You don’t come out of that crucible thinking about watches.
You come out of it thinking about time.
Not in the abstract sense. Not “time flies.”
You think about time as something that can be taken from you—and then, unexpectedly, given back.
And once that happens, you start looking for ways to hold onto it. Even in a symbolic sense.
I didn’t suddenly become a “watch guy.”
I spent 23 years of my adult life serving our country in the United States Army. I didn’t wear “nice” watches for obvious reasons.
Not that I didn’t appreciate nice watches. Buying and wearing anything other than cheaper Casio G-Shocks simply wasn’t practical.
Like Corvettes, which I eventually bought and have been driving for 20 years, owning a Rolex is a lifelong dream, but not one I was ever in a hurry to fulfill.
Yes, I know that buying a Rolex is often seen one of two ways.

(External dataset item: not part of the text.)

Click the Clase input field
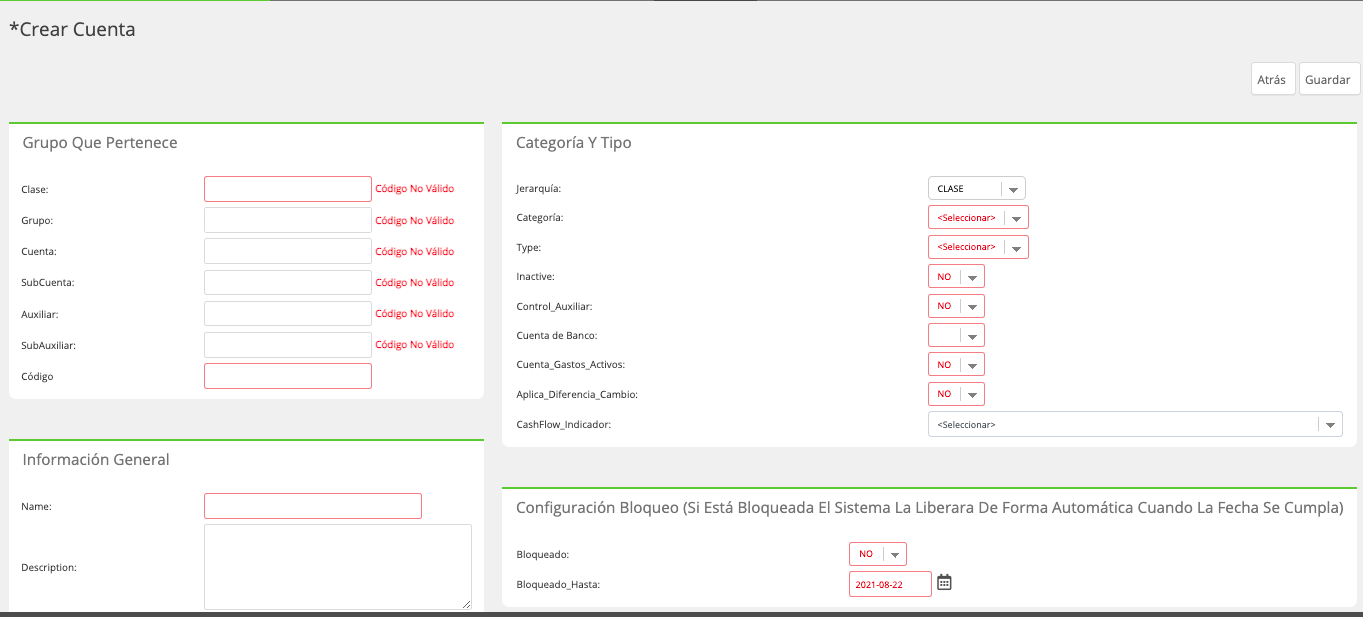Screen dimensions: 1363x617 288,189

As a shallow status flex for external validation or as an internal “I made it” symbol.
I’ve never cared about impressing people.

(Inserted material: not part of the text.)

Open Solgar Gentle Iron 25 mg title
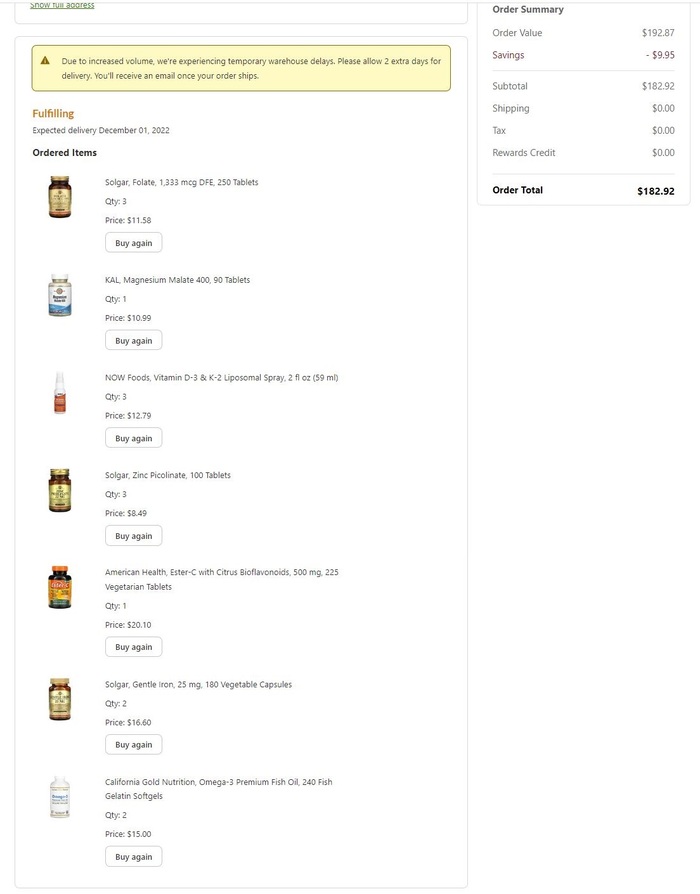The width and height of the screenshot is (700, 894). click(198, 685)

Most people don’t even notice what’s on your wrist anyway.
What changed is this:
I started caring about what things mean.
A watch is a strange object.
It doesn’t make you more money.
It doesn’t make you stronger.
It doesn’t make you smarter.
But it does one thing nothing else quite does:
It puts time in your hand.
That’s where my internal conflict comes in.

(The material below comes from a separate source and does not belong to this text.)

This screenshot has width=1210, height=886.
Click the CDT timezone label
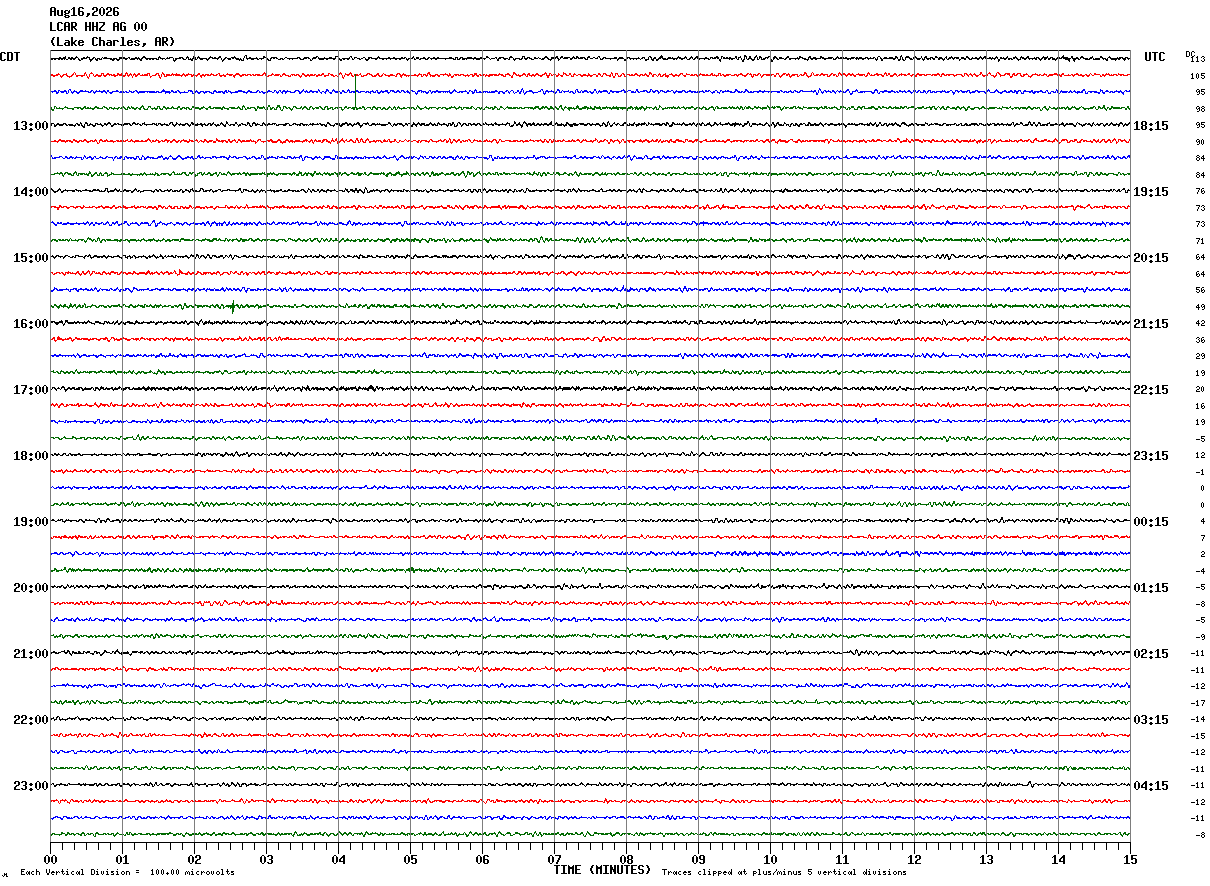(10, 57)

Because the watch that aligns with me—the one that feels right—is not cheap.
And that bothers me.
Not because I can’t afford it, and yes, the watch in the picture that opens this post is the watch I am looking at.
But because I’ve spent a lifetime believing that paying thousands of dollars for a watch doesn’t make sense.
And on paper, it doesn’t.
But alignment isn’t about paper.
It’s about reality.
If you strip away the Rolex brand, the Rolex marketing, and the Rolex noise, what’s left is this:
A simple, durable, purpose-built object.
No flash.
No excess.
No nonsense.
Something that just works.
That’s what I recognize.
Not the famous crown logo.
Not the luxury price.
The philosophy.
So the question isn’t:
“Why would I spend that much on a watch?”
The question is:
“Why does the one object that represents how I see the world happen to cost that much?”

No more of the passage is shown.